Genetic testing helps diagnose developmental disorders before birth

Genetic sequencing improved the diagnosis of abnormalities detected in ultrasound scans of developing babies, in new research from Great Ormond Street Hospital (GOSH), the Wellcome Sanger Institute and Birmingham Women’s Hospital.

The study, which was published today in The Lancet, showed that sequencing led to a diagnosis for around 10% of families for whom abnormalities had been detected during a routine ultrasound. Without this genomic information, these abnormalities may not have been fully diagnosed until after birth, if at all.

Overall the team sequenced the DNA of 610 developing babies and 1206 biological parents where abnormalities had been detected in scans. DNA samples were taken after these problems were detected and were analysed by Dr Matt Hurles and colleagues from the Wellcome Trust Sanger Institute. Professor Lyn Chitty, who is Professor of Genetics and Fetal Medicine at GOSH and the UCL Great Ormond Street Institute of Child Health (ICH), coordinated much of the recruitment of pregnant mothers via a network of NHS Fetal Medicine Units across the UK and her team of scientists helped interpret the sequencing data.

Approximately three per cent of pregnancies will have an abnormality, many of which can be detected by a routine prenatal anomaly scan. These can include problems with the baby’s heart, brain, skeleton or in some cases, multiple organs.

Having identified a problem with the baby’s development using prenatal ultrasound, parents often want to know the likely outcome for their child, however there can be many different possible causes of the abnormality. In this study, the team used a method called whole-exome sequencing in which the parts of the genome that codes for proteins (exons) are sequenced.  In contrast, whole-genome sequencing is the process of reading the genetic code of all genes in the genome.

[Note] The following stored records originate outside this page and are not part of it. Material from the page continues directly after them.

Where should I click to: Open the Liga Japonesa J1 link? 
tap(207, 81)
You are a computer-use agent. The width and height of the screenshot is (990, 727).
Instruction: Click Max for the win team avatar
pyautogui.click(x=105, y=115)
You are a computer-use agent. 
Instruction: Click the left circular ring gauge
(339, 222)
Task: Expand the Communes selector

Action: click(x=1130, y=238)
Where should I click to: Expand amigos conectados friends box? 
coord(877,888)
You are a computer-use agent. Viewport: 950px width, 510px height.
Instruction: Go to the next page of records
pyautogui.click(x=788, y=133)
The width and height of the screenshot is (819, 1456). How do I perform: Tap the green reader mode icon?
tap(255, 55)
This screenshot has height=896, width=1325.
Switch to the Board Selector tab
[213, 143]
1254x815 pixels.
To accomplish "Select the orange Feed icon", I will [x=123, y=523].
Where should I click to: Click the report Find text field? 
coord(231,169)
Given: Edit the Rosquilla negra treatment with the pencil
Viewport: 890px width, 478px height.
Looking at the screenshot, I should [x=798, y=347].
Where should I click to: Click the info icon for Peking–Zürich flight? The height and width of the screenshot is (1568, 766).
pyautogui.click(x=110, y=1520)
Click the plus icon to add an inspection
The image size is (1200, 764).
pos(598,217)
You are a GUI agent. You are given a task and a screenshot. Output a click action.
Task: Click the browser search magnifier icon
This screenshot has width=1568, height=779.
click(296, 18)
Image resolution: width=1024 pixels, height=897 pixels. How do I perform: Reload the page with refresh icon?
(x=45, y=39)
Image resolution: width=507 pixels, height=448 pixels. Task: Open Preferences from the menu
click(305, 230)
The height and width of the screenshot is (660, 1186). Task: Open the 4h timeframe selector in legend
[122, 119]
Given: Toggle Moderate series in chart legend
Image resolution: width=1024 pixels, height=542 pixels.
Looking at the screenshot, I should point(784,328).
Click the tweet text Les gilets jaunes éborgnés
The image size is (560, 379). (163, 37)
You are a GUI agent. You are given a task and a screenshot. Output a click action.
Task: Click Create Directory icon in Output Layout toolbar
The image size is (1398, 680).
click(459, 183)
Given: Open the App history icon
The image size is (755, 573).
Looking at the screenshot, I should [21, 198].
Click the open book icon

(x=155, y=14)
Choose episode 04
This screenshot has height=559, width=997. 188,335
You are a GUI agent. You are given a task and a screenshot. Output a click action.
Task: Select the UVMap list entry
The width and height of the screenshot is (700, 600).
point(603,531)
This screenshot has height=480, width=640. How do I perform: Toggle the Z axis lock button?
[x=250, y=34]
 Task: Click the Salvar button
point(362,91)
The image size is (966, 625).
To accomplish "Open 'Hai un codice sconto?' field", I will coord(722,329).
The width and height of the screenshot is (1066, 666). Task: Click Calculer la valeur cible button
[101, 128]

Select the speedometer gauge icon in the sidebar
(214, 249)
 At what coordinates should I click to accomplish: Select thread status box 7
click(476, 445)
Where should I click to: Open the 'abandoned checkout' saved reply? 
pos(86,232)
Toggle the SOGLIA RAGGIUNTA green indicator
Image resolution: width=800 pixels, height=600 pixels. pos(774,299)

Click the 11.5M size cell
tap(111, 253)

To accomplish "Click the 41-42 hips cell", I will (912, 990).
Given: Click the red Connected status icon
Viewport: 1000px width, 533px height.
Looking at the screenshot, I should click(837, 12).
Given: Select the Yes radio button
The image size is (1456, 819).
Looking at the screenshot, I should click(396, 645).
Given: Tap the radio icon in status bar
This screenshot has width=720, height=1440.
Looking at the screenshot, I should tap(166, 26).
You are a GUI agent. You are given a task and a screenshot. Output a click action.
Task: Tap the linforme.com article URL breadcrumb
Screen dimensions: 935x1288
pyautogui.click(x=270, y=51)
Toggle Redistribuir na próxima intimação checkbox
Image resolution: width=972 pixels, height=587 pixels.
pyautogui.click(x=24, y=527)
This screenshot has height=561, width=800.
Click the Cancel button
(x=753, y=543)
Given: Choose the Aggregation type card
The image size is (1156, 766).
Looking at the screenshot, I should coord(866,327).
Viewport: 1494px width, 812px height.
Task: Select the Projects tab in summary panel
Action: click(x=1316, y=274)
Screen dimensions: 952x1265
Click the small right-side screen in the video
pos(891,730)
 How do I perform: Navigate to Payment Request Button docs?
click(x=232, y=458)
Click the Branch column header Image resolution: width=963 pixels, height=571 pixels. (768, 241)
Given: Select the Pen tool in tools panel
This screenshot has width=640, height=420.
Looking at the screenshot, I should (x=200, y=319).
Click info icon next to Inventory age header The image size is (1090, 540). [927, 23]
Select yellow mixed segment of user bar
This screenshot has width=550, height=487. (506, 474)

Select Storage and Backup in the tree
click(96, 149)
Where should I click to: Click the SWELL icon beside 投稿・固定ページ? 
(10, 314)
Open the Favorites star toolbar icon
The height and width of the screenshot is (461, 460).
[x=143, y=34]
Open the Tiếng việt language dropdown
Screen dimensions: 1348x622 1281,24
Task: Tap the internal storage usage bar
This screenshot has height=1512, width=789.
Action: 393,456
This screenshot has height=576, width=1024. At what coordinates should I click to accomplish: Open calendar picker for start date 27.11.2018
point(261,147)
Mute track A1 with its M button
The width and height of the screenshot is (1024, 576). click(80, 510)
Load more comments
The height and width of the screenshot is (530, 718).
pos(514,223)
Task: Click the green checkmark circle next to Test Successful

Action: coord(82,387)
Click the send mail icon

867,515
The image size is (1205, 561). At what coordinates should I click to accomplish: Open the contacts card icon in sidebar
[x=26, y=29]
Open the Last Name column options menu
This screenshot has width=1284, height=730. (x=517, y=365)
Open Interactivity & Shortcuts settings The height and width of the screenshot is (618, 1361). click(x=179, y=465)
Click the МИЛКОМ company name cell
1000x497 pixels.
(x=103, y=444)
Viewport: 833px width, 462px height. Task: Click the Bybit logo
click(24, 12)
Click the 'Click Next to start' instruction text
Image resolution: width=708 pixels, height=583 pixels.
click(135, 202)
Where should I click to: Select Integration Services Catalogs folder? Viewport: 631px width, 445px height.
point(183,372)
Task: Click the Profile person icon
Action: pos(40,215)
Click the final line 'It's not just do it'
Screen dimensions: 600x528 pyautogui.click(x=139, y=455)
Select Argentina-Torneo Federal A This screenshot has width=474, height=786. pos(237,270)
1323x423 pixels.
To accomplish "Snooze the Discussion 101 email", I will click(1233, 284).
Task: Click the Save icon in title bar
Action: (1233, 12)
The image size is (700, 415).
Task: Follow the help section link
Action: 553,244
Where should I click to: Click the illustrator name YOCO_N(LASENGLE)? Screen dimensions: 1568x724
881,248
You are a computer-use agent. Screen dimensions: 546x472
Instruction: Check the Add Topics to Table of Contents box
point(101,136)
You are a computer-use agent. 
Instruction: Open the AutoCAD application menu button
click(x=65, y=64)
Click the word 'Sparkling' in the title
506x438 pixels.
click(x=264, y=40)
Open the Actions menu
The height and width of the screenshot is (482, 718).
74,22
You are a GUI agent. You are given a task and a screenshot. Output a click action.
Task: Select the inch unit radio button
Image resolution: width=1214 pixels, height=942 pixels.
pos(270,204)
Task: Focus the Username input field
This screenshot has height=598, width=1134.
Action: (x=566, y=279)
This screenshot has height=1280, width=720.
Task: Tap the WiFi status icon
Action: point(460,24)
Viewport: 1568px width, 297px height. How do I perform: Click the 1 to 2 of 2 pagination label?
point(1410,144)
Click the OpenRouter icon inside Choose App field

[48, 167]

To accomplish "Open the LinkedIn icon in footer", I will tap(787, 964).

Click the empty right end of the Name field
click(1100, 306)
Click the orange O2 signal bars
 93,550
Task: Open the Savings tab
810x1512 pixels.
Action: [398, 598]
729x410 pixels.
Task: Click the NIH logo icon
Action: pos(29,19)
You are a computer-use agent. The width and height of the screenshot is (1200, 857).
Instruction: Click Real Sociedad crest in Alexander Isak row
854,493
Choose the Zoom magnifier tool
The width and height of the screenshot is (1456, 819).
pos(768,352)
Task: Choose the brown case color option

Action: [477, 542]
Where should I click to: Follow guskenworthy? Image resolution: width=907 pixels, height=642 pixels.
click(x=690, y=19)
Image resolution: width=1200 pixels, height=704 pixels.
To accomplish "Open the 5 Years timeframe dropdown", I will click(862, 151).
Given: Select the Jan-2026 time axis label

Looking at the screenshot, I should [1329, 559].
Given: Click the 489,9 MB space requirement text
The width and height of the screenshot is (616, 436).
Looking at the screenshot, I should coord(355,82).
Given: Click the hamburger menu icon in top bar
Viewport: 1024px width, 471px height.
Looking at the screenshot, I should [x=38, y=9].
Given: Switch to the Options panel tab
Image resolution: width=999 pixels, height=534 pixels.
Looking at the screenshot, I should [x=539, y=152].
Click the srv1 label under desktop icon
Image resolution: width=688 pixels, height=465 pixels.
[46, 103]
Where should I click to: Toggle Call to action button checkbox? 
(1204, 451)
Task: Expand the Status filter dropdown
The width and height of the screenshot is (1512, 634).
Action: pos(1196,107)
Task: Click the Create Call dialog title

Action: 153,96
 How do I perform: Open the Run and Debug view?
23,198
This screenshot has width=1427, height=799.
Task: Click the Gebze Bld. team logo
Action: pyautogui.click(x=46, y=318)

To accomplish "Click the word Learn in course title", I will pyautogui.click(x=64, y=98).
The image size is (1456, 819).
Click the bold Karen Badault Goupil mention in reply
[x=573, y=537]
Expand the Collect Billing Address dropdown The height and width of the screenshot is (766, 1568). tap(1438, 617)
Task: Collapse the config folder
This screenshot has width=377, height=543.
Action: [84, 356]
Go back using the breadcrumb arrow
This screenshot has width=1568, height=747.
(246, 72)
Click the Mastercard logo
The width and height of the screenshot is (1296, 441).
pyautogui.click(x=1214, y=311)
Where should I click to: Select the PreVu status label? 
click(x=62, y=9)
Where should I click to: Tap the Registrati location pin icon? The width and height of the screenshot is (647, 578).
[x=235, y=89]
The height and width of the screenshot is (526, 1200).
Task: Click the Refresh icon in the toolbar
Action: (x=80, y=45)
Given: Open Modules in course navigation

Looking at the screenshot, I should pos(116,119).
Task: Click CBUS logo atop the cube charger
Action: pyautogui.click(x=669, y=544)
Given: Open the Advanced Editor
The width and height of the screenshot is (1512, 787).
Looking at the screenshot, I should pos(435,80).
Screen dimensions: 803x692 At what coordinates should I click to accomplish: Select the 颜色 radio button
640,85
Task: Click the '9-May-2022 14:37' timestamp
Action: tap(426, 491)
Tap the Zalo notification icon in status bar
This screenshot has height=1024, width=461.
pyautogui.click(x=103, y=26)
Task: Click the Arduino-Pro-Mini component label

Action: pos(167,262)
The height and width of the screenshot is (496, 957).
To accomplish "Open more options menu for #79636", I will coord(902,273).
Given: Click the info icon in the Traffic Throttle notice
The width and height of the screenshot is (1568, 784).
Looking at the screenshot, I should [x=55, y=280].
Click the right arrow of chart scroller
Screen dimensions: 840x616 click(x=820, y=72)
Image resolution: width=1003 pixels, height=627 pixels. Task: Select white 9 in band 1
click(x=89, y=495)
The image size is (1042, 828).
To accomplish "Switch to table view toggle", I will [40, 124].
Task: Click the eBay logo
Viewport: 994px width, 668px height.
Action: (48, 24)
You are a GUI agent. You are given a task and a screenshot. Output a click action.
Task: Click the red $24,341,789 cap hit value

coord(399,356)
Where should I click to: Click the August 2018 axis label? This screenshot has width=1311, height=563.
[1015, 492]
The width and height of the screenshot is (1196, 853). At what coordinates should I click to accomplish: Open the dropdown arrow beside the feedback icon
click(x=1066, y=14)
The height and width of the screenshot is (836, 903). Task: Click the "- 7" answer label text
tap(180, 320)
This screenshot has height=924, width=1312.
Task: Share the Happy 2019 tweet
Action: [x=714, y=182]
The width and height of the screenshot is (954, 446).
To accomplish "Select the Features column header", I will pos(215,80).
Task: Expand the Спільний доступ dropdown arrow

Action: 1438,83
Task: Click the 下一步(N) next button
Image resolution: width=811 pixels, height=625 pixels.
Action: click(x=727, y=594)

Professor Chitty, said, “The study shows that exome sequencing improves the diagnosis of genetic conditions in developing babies who have been found to have structural abnormalities during a routine ultrasound. If we can make these results available during pregnancy, it means we can offer better counselling to parents and enable access to appropriate care”.

Dr Hurles, from the Wellcome Sanger Institute, said: “Genetic testing gets to the root cause of some of the problems seen in ultrasound scans and can give families much clearer answers about a baby’s condition. For example, a structural heart defect seen on an ultrasound scan could be caused by a condition that just affects the heart and may be relatively easily corrected, or it could be linked to something more complicated, such as neurological development, which could impact on the child’s schooling in the future.”

The research supports the use of more detailed genetic testing alongside other tests in order to provide better information to parents about how their child is likely to be affected. "The next step is to work on implementing this approach nationally so more families can benefit, and I am pleased to say that this test will be available as part of the new NHS Genomic Medicine Service later this year.” added Professor Chitty.

These findings come as part of GOSH's established track record in genomics research to help improve care for people affected by rare and complex childhood condition. GOSH played a major role in the recently completed 100,000 Genomes Project, hosting the North Thames Genomic Medicine Centre and sequencing the genomes of over 5500 patients and their relatives. Following this success GOSH will lead the North East and West (NEW) London Genomics Laboratory Hub, one of seven national hubs designed to deliver genomic testing throughout the UK. This pioneering genomics research programme has been supported by a range of funders including the National Institute for Health Research (NIHR) Great Ormond Street Hospital Biomedical Research Centre.

In the study, which also involved collaborators at the Universities of Birmingham, who helped recruit patients, and Cambridge who completed whole-exome sequencing, where the part of the genetic code that codes for the proteins (exomes) are sequenced. Researchers identified definitive diagnoses in 52 of the 610 pregnancies, or 8.5 %. Likely diagnoses were identified in a further 3%. As part of this work new presentations of conditions previously only recognised after birth were also identified.

The team found that genetic diagnoses were considerably more common in fetuses with multi-organ problems, which could lead to some ultrasound findings being prioritised for genetic testing.